O Judiciário, também, deverá mudar sua majoritária mentalidade de que todo condenado deve ser preso. As penas alternativas (aplicáveis a crimes sem violência à pessoa) são mais eficientes e baratas para se punir e reeducar socialmente a pessoa, evitando o deletério contato com presos perigosos.
O Poder Executivo, por sua vez, pode liberar, imediatamente, mais verbas para modernizar as estruturas prisionais já existentes (adotando, por exemplo, detector de metais) e investir fortemente na seleção e capacitação de profissionais para trabalharem no sistema penitenciário, acompanhando e treinando-os periodicamente.
O Executivo deve, ainda, cumprindo a lei já existente, ensinar uma profissão ao preso para, nos últimos instantes de sua pena, proporcionar-lhe a oportunidade de um emprego e de um local para se restabelecer.
Com essas iniciativas imediatas, entre tantas outras, o poder público já eliminará muitas das causas diretas da violência que nos assolou nessa semana e dará passos para consertar definitivamente o sistema penitenciário.
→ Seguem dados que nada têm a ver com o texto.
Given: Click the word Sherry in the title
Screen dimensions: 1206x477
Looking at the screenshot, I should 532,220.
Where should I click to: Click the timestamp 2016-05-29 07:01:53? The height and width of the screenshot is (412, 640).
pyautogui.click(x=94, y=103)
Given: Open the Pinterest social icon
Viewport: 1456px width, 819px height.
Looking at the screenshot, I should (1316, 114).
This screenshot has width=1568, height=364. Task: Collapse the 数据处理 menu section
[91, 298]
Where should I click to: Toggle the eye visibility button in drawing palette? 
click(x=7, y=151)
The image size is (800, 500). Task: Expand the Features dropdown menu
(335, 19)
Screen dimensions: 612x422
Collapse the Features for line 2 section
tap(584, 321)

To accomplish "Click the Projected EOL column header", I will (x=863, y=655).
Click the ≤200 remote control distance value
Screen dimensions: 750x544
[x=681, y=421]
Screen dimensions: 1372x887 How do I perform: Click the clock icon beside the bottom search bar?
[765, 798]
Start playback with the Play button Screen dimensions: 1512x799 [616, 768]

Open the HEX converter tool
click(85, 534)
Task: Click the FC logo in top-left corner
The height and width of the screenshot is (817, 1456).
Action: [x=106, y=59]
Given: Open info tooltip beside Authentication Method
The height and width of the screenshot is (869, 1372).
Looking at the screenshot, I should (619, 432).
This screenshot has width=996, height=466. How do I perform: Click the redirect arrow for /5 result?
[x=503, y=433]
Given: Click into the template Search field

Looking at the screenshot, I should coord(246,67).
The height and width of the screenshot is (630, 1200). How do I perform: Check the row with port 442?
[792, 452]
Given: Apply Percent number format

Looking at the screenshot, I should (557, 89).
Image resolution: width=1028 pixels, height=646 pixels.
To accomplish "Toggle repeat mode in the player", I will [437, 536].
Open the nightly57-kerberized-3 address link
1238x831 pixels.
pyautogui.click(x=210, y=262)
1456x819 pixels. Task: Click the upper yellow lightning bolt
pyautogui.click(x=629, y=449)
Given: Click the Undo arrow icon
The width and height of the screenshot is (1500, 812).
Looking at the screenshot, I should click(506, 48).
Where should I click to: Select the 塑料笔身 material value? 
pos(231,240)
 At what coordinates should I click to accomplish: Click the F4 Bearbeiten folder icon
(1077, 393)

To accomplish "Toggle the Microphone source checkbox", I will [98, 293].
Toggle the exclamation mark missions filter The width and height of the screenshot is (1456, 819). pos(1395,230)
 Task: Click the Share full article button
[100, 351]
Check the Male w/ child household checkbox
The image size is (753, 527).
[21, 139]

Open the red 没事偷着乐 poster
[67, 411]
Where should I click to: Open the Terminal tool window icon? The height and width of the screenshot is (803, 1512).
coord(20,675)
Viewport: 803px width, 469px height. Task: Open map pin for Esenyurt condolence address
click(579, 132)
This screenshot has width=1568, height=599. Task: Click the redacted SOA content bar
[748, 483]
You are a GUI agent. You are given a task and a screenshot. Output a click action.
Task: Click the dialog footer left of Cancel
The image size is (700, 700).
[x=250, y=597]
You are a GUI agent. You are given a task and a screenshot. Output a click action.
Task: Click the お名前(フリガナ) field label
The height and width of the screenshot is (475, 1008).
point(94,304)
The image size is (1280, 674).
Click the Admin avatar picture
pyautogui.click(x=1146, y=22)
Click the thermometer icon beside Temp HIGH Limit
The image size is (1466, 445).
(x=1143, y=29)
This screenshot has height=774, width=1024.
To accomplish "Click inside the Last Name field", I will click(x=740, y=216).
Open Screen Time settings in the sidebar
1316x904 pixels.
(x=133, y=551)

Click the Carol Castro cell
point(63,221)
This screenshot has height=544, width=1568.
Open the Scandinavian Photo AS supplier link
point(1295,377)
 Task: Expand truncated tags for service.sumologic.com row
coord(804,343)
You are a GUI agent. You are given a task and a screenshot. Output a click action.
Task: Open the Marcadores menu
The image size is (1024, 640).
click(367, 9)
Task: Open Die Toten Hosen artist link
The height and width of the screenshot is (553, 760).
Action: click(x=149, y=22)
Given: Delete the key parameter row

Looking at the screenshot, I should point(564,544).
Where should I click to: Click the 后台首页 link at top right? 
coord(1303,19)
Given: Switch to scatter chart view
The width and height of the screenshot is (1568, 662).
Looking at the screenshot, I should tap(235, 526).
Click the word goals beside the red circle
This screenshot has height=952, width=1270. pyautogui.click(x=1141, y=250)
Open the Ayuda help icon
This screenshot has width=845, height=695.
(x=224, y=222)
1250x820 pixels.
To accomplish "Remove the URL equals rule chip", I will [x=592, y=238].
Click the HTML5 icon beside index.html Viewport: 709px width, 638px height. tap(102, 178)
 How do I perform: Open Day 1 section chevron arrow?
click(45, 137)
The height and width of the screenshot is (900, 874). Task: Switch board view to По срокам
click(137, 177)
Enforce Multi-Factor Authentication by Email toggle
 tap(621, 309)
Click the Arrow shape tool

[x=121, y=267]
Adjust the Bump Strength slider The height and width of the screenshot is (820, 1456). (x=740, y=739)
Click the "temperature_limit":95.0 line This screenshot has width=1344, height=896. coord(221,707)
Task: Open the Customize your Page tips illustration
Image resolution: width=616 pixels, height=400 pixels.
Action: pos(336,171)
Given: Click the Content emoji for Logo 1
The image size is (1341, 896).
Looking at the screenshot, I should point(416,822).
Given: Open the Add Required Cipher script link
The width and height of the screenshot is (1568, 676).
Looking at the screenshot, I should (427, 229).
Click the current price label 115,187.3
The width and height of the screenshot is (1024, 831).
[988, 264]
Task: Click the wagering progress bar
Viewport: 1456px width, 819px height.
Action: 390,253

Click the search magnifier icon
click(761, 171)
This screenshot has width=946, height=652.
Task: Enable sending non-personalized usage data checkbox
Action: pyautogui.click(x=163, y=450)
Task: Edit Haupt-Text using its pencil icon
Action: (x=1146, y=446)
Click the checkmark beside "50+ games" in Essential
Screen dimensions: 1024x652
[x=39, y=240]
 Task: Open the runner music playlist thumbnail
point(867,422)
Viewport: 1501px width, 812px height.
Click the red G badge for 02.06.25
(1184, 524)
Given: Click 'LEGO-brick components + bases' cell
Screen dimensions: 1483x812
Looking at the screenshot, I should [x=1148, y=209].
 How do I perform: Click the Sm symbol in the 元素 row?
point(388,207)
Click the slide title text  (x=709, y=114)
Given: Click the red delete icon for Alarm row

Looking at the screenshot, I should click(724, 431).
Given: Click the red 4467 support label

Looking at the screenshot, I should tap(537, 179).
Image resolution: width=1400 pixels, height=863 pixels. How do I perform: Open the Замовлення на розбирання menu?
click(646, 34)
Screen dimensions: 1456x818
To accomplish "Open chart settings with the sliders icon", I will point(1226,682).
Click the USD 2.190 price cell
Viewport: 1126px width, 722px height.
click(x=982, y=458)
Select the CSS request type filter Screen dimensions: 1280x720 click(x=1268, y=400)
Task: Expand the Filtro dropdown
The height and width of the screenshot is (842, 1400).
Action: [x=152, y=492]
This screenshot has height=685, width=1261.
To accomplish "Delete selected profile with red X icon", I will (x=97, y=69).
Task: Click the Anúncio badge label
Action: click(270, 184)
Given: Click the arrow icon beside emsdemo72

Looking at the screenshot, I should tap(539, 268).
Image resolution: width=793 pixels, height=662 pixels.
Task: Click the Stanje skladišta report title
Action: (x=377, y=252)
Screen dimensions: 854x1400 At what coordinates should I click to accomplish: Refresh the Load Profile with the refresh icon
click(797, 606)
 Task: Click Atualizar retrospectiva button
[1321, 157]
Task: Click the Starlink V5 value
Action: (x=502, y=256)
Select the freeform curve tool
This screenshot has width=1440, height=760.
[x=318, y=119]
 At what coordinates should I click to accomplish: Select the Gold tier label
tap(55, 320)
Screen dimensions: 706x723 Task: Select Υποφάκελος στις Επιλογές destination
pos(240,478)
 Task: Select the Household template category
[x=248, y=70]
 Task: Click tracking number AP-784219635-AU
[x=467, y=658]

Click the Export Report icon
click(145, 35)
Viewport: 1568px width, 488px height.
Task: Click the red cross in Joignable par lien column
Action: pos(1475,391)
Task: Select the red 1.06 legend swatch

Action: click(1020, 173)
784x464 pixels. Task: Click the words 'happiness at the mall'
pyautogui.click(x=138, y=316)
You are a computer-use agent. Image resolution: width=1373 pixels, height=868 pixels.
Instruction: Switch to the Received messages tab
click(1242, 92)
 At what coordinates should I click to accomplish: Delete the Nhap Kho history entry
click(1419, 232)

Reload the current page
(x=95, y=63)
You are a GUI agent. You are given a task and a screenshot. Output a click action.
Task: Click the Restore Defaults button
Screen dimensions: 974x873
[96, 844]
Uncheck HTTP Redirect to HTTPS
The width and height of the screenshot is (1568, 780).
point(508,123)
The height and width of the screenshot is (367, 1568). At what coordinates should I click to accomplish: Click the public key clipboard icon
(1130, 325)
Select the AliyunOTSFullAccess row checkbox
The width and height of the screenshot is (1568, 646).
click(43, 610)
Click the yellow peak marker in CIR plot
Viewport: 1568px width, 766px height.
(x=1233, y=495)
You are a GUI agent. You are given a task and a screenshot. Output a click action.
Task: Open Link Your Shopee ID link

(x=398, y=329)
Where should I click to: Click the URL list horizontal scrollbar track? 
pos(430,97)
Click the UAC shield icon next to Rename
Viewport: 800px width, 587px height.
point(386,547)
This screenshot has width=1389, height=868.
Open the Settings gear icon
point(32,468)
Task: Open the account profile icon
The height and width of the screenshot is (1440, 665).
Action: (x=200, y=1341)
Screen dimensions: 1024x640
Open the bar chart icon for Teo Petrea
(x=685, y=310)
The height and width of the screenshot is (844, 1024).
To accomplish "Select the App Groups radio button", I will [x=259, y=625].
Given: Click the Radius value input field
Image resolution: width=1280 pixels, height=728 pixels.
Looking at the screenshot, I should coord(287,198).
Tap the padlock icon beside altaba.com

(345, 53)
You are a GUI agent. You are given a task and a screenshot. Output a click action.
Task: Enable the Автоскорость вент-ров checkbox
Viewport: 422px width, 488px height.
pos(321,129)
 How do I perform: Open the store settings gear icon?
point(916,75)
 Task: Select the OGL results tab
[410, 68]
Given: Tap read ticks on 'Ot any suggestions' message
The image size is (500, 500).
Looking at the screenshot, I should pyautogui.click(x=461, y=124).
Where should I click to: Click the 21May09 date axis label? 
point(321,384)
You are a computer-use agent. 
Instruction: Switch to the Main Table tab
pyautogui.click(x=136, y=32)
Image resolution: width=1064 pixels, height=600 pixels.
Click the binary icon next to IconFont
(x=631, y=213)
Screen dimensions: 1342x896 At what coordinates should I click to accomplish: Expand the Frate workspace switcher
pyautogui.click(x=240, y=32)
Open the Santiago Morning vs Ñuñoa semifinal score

Porém esse primeiro passo é sempre o mais difícil, e ele consiste em que o Estado reconheça que não cumpriu seus deveres sociais e legais e que durante décadas escolheu projetos públicos equivocados. Enfim, o Estado mudará seus rumos na busca desse modo eficiente e construtivo de agir em prol de todos, e não apenas de alguns.


Maurício Zanoide de Moraes, 39, advogado, é presidente do Instituto Brasileiro de Ciências Criminais e professor de processo penal da USP.